Situasi semacam inilah yang membuat politik uang tetap langgeng dan bertahan dari waktu ke waktu. Karena rakyat hanya dihadapkan pada pilihan yang sebenarnya mereka sendiri tidak tahu. Sehingga akhirnya pilihan itupun dijatuhkan melalui mekanisme "undian" atau "contekan". Asal pilih atau mengikuti ajakan dari si empunya modal.
Pileg seperti menjadi ajang membeli kucing dalam karung yang mana semua caleg yang ada hanya segelintir saja yang dikenal oleh masyarakat luas. Caleg random yang memilihnya tidak berdasar pada kualitas yang dimiliki caleg, melainkan lebih kepada pilihan yang dijatuhkan secara asal-asalan atau semata karena bisikan keuntungan sesaat.
Minim Edukasi Publik
Apakah cuma saya saja yang merasa bahwa kita memiliki wakil rakyat hanya ketika menjelang pemilu saja? Padahal, konstitusi negara kita mengatakan bahwa wakil kita tidak sebatas hanya di gedung DPR/MPR pusat saja. Ada anggota DPD ataupun DPRD yang mana semuanya kita pilih melalui mekanisme pemilu langsung.
Jangan-jangan kita juga tidak tahu siapa-siapa saja mereka yang kini sedang duduk nyaman di atas kursi anggota dewan, yang terpilih tanpa kita sadari bahwa kita sendirilah yang memilih mereka.
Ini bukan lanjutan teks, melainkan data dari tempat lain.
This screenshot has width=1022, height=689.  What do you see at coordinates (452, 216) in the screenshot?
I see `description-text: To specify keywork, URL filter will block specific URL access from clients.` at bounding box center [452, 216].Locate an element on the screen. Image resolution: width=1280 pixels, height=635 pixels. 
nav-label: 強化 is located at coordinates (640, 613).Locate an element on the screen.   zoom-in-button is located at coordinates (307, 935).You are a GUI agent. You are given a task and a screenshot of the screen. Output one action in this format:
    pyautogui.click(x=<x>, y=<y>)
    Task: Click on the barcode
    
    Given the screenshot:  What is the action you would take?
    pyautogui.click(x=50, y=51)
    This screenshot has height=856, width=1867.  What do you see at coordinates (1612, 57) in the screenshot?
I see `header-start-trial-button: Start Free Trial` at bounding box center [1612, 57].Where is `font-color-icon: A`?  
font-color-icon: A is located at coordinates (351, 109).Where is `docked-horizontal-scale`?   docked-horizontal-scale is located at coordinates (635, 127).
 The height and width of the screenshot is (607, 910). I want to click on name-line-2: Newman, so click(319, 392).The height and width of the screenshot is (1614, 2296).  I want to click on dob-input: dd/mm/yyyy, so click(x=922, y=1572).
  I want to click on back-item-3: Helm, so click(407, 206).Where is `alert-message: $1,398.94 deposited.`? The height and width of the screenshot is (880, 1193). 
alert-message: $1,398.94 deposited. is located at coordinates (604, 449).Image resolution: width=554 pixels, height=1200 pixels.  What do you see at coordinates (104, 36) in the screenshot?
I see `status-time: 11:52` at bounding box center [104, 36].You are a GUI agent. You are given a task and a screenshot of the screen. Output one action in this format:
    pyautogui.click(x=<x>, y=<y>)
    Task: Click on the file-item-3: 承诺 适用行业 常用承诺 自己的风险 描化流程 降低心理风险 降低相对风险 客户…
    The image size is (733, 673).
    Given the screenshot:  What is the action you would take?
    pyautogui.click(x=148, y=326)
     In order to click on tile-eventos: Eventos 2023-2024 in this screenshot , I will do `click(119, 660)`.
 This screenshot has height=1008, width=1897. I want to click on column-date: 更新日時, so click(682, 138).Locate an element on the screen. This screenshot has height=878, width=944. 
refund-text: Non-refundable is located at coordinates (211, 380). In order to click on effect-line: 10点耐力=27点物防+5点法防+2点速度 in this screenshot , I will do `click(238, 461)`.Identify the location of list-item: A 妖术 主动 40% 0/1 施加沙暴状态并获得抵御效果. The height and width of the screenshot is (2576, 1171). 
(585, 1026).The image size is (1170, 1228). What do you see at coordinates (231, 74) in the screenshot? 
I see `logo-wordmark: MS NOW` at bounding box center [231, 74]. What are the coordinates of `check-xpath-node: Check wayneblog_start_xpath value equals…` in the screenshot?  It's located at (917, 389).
Situasi ketidaktahuan publik terhadap siapa saja wakil rakyat yang kelak mewakili merupakan kesalahan besar yang sayangnya masih terus berulang dari waktu ke waktu.
Pastinya ada andil para wakil rakyat di sana, yang kurang memberikan perhatian terhadap pentingnya memberikan edukasi publik perihal pesta demokrasi. Jangankan memberi edukasi, sekadar visi misi saja tidak mereka sampaikan.
Kalau sudah begitu lantas publik harus memilih mereka berdasarkan apa? Kecantikan atau kegantengan saja? Popularitas belaka? Atau berdasarkan nilai sogokannya?
Media masa pun juga lebih banyak memberitakan elektabilitas calon presiden (capres) dan partai politik secara umum. Sementara profil caleg minim sekali mendapatkan porsi perhatian.
Tak ayal situasi tersebut akhirnya membuat publik harus berhadapan dengan caleg random dari antah berantah yang tidak kita pahami bagaimana bibit, bebet, dan bobotnya.
Sebagian orang mungkin memiliki kapasitas untuk mencari tahu sendiri siapa saja kandidat yang akan mewakilinya kelak. Tapi sepertinya mereka itu tidaklah banyak.
Mayoritas masyarakat kemungkinan akan menjatuhkan pilihan secara random atau ikut-ikutan tanpa menilai sendiri kapasitas kelayakan dari para kandidat yang hendak mereka pilih. Jika sudah begitu bisakah kita berharap nasib bangsa ini akan membaik?